Posted by: Zack | November 15, 2009 at 08:48 PM
I disagree
Posted by: Troy | November 16, 2009 at 12:07 PM
big time disagree
Posted by: Janey | November 16, 2009 at 12:08 PM
I look forward to seeing if I agree. I loved the original.
Posted by: Christopher | November 16, 2009 at 12:08 PM
I loved the music but this production really didn't grab me emotionally. Part of it was that while I'd never seen Ragtime on stage, I had read the book and seen the movie, so I knew the story. There was no element of surprise. Plus, I felt like more time was spent with Mother's and Tateh's stories than with Sarah and Coalhouse. I felt like their characters weren't strong enough to really forge an emotional bond with the audience. Plus, a key scene in the musical was staged in a way that I can only describe as lame. I mean, I almost laughed. And this was a scene involving bigotry, something I never, ever find funny.

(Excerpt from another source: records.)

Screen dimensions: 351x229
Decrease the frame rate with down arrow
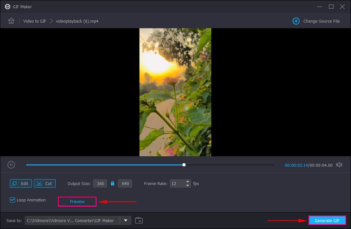[x=188, y=186]
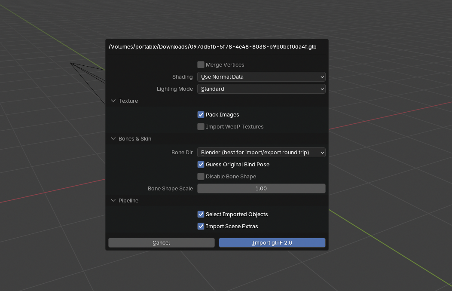Collapse the Bones & Skin section
Viewport: 452px width, 291px height.
pos(113,139)
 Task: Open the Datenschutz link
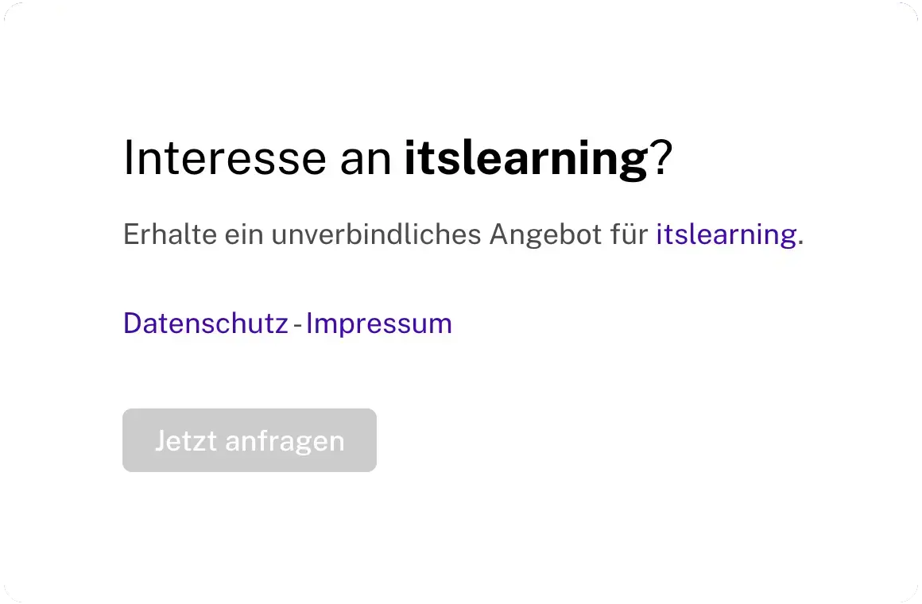coord(205,323)
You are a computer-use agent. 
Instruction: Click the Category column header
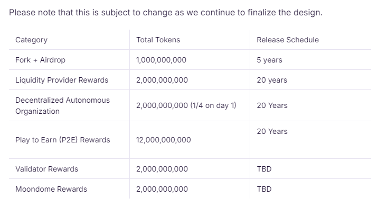[31, 40]
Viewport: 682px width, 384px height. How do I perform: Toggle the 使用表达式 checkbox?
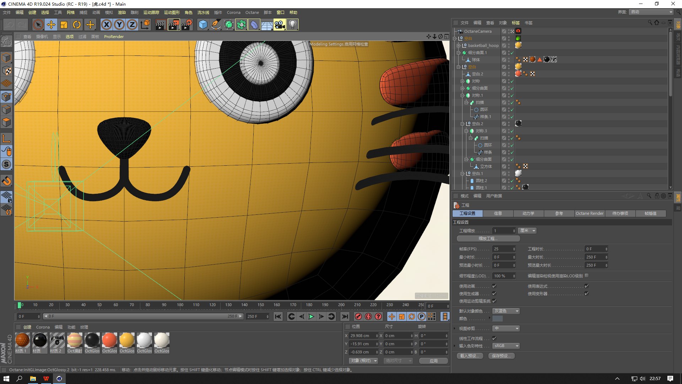[586, 286]
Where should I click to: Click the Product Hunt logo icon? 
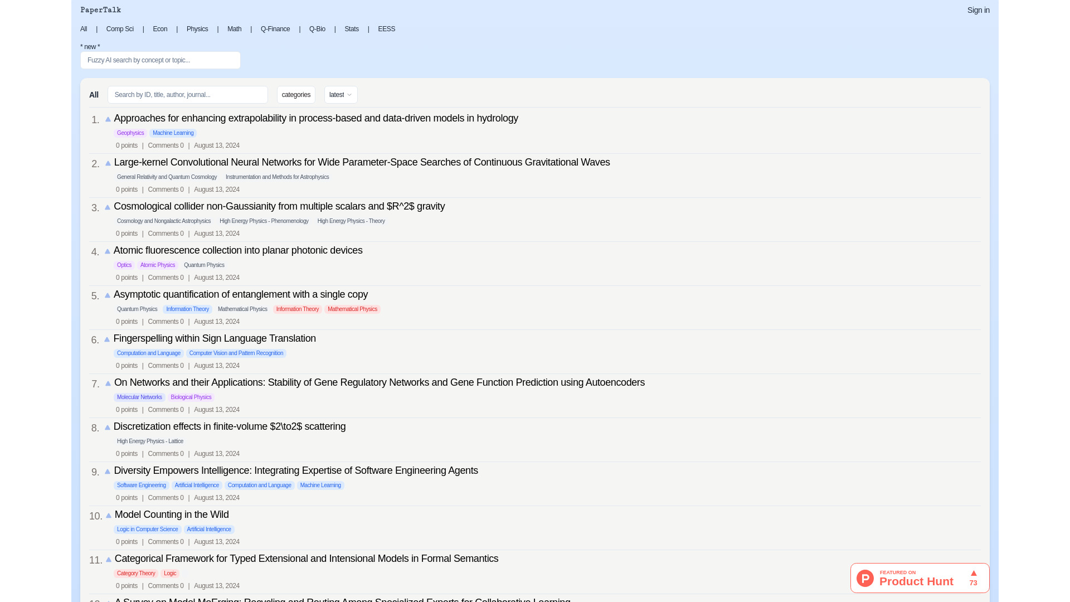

Posted by: Esther | November 16, 2009 at 10:51 PM
Opinions seem particularly spread all over the spectrum on this one. I was hoping to hear that this revival further strengthened RAGTIME's place in musical greats history, but sounds like maybe not. I'd be interested to hear your impression of Ron Bohmer as Father; I would expect him to be more affecting and sympathetic than the original (judging from the recordings) or either of the two actors I've seen in the role. Also, how were Tateh and Emma Goldman, vocally and otherwise? Oh--and re. Atlantic City ("Let's Run Away" and "Buffalo Nickel"), was there choreography similarly to the original, with a good sized group dancing with joyful, fun spirit? For me, that was a wonderful, necessary moment for the show. Can't help but love RAGTIME. Thanks for your impressions.
Posted by: ToscasKiss | November 19, 2009 at 04:58 AM
This musical is coming in March 2010 to the Drury Lane Theater in Chicagoland. I haven't seen it performed in any form so I look forward to seeing it. My friend might be in the cast, too.